Let $ABC$ be a triangle and $D$ the midpoint of the side $BC$. Define points $E$ and $F$ on $AC$ and $B$, respectively, such that $DE=DF$ and $\angle EDF =\angle BAC$. Prove that $$DE\geq \frac {AB+AC} 4.$$
Problem
Source: Serbia TST 2017, Day 1, Problem 1
Tags: inequalities, geometry
22.05.2017 11:06
Wlog $AB<AC$. Let $M$ and $N$ be the midpoints of $AB$ , $AC$ respectively. Note that $\angle{MDF}=\angle{EDN}$. From sine law we have: $$\frac{MF}{\sin{MDF}}=\frac{FD}{\sin{FMD}}=\frac{FD}{\sin{BAC}}=\frac{FE}{\sin{BAC}}=\frac{FE}{\sin{END}}=\frac{EN}{\sin{EDN}} \implies MF \equiv EN$$Now let $X$ be a point such that $DFXE$ is a parallelogram.
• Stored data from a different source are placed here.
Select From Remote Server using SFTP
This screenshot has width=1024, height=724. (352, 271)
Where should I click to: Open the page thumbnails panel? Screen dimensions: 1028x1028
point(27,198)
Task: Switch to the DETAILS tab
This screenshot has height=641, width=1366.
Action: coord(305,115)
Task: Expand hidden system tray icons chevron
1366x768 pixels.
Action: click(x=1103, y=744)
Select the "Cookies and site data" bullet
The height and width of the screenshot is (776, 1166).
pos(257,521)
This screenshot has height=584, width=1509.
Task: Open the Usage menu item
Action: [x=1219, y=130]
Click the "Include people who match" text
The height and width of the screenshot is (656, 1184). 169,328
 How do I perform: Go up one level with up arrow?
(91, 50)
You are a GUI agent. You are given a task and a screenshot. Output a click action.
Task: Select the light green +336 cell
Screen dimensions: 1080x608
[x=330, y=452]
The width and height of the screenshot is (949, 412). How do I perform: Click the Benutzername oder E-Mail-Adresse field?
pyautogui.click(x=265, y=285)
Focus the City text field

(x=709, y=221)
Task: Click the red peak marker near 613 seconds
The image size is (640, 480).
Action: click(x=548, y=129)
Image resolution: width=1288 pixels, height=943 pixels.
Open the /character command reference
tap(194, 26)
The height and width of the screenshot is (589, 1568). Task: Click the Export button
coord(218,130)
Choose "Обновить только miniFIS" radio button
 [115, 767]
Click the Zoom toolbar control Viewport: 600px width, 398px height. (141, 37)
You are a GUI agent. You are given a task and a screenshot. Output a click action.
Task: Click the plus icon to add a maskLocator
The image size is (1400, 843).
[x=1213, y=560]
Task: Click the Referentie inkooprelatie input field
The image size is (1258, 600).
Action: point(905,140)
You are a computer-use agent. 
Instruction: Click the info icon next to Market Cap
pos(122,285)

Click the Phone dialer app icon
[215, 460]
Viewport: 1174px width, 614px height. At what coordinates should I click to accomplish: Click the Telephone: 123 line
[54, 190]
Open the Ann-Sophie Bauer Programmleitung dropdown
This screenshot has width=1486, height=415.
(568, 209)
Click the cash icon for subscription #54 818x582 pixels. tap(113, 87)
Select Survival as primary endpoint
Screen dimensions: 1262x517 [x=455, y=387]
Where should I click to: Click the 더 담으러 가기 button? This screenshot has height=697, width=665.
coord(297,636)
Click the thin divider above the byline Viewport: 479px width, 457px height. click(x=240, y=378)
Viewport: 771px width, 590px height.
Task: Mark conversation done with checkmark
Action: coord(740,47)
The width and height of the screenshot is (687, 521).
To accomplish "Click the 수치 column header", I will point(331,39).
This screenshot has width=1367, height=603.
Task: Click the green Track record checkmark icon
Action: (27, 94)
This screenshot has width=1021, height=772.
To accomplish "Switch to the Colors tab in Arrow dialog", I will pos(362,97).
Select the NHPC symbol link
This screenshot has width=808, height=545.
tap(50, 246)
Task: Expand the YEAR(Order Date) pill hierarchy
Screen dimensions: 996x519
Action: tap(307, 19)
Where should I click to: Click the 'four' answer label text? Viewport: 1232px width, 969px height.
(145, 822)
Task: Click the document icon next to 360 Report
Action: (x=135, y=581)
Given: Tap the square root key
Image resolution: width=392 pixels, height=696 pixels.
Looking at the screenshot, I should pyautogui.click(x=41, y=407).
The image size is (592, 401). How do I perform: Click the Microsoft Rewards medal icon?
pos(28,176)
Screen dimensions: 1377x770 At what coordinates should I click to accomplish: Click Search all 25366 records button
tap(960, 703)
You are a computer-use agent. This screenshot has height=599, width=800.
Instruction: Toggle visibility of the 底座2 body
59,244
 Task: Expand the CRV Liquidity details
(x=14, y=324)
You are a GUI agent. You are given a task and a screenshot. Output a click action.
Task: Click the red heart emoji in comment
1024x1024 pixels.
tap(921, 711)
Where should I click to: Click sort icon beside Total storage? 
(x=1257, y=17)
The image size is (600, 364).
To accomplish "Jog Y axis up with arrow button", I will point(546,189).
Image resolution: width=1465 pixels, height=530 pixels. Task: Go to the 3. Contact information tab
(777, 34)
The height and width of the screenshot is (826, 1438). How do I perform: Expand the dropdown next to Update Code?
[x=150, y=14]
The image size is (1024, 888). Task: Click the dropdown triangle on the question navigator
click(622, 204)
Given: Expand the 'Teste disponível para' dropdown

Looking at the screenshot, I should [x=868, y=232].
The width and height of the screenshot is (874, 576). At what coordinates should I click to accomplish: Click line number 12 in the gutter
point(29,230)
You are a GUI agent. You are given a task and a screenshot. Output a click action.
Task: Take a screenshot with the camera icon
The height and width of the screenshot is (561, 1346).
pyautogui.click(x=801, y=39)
It is obvious that $FXAE$ is circumscribed in a circle $\omega$. Because $FX \equiv EF$ we have that $X$ is the midpoint of $\overarc{FXE}$ in $\omega \implies$ $$FD+EF = FX+EX \ge AF+AE = AM+MF+AE-EN = AM+AN= \frac {AB+AC} 4$$
10.06.2017 23:10
Trigonometry kills it. My idea was to express $DF$ as a function of angle $\angle BFD$ by using law of sines in triangles $BFD$ and $DEC$, then with a bit of algebra we obtain the value of $sin \angle BFD$ and then we plug it in our inequality and do some more algebra.